▸ **Activity**
Report every line of the listing below in which the string "panel" appears.
○ ○ ○ ○
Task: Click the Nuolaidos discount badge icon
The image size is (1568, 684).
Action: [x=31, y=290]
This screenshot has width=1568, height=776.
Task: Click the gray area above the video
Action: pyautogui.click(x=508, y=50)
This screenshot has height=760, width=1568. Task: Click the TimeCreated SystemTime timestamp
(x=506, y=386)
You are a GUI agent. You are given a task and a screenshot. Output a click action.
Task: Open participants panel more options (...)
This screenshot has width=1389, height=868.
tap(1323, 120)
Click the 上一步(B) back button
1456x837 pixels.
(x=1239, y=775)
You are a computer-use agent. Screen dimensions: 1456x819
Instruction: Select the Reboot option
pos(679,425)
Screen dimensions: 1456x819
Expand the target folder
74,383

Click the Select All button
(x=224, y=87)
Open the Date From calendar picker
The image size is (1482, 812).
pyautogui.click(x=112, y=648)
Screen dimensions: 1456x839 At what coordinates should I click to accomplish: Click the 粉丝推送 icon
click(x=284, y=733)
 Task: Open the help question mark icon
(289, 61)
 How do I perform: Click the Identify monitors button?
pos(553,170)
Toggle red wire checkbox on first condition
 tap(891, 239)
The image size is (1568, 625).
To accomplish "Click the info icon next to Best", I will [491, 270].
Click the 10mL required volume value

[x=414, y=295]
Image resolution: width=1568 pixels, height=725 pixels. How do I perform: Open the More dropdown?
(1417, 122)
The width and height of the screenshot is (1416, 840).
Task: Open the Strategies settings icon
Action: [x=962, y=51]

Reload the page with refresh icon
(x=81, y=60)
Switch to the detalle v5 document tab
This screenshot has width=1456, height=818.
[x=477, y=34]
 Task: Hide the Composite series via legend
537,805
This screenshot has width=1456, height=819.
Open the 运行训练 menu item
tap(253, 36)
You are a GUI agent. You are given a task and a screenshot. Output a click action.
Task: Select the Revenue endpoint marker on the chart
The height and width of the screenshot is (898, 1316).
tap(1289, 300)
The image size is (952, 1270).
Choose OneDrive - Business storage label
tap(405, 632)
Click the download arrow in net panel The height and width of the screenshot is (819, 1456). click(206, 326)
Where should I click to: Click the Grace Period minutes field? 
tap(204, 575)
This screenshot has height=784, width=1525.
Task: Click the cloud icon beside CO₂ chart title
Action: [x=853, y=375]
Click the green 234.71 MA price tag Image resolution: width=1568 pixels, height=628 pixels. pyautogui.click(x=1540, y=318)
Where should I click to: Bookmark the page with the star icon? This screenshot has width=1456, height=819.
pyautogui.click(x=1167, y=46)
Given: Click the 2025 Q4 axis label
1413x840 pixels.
○ ○ ○ ○
▸ **Exercise response**
Task: Open participants panel more options (...)
Click the download arrow in net panel The height and width of the screenshot is (819, 1456). click(206, 326)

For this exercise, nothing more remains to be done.